Exercise and a good diet are for improving your body, not just the image you want to project. If you try to think of it that way, then perhaps you will have more patience and internal motivation to carry on, as achieving your ideal fitness level may take some time. Ultimately, everyone has a slightly different body type. You may not end up with a bulky, “Big Ben” sort of physique, but it is our shared opinion that as long as you’re fit and healthy, then everything is as it should be.
People say good looks don’t matter, but why are we so easily swayed by appearances? We find it easier to trust better-looking people rather than shady or less aesthetically pleasing people, regardless of their intentions. Why are we so superficial?
You have pinpointed – very perceptively, if I may add – a very relevant and persistent social issue (and one that has dragged on too long!).
Firstly, anyone who says, “good looks don’t matter” is lying, either to him/herself or whomever they’re telling it to. Humans physically can’t see beyond the surface, so we tend to rely inordinately on what can be surmised at first sight. The character and values of a person will need time to sieve out, while in the mean time good looks tend to receive a more positive reception than the less aesthetically pleasing.
Why is that, though? Actually, the way we go about analyzing appearances has a lot to do with survival. Being good looking can say a lot about you. There are first hand assumptions it could communicate to people: that you take care of your appearance and personal hygiene, and are thus a healthy, sane human being. It can also give some clues to your personality. Certain features, like wide eyes or slanting eyebrows, can even give the person a “look” of innocence or kindness, which helps one sub-consciously catalogue a stranger despite not knowing anything about that person. Also, to bring it down to the basest level – as we start looking for a mate, a “better-looking” person gives off the signal of being a genetically more advantageous selection, rather than someone who is not physically attractive to you. On some level, our fixation with physical looks has been all about the survival of the fittest.
However, we have by now grown past being like the animals in the wild. The benefits of having conventionally good looks will disappear over time if one’s character is proven to be untrustworthy. For me, intellect and morals hold more strength than simple good looks, as there are thousands of good-looking people, but a much smaller number of human beings with genuine characters. You seem to hold a slightly more pessimistic view (with your ending question), but I do believe that most of us are able to distinguish between a merely attractive appearance and intentions that are good and true. If one cannot, then perhaps it is the person him/herself that is shallow, not society’s concept of physical beauty.

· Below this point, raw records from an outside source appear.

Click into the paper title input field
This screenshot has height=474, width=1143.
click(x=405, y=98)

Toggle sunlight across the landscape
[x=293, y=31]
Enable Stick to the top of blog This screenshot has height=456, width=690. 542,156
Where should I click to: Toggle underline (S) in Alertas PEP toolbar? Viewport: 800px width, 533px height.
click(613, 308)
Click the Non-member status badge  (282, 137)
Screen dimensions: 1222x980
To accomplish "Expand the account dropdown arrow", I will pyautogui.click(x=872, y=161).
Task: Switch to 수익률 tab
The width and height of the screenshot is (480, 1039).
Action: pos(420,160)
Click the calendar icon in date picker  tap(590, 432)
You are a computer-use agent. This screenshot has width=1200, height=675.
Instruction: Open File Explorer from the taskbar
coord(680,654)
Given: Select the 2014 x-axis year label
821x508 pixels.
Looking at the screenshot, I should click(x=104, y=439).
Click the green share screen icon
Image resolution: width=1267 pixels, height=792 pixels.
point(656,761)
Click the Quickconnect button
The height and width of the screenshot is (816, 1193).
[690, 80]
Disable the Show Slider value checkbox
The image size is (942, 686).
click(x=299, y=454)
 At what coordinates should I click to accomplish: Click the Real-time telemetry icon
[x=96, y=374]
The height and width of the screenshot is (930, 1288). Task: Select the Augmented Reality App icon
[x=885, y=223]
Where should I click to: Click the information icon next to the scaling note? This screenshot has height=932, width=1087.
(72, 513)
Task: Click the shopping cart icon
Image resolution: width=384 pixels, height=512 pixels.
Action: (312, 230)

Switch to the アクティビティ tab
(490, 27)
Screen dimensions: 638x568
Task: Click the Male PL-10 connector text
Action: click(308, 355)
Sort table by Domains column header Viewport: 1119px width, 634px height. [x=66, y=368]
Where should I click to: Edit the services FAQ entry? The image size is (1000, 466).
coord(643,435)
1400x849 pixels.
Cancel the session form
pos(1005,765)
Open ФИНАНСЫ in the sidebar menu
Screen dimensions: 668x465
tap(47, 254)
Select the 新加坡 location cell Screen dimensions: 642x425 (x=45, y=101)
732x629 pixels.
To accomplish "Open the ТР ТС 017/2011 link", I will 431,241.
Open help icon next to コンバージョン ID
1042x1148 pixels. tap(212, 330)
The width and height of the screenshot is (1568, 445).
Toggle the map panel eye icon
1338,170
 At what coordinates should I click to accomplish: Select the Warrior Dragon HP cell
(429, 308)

Ultimately, being born good-looking is the result of a random combination of genes. It is completely out of your control whether you look good according to society’s standards of attractiveness. In fact, different societies have valued different perceptions of beauty throughout time, as evidenced by this lovely BuzzFeed video (you can search for the men’s version as well), so what is “beautiful” is actually a rather arbitrary concept out of your control. What lies in your control, though, is loving yourself and being comfortable in your own skin. If you maintain your health and look great according to your own standards, your natural confidence will inherently increase and give people a much more positive vibe compared to someone who looks beautiful, but is distant and/or insecure. Your true friends and those who love you should be willing to look past what you are on the outside.
Thank you, and I hope this adequately addresses your questions!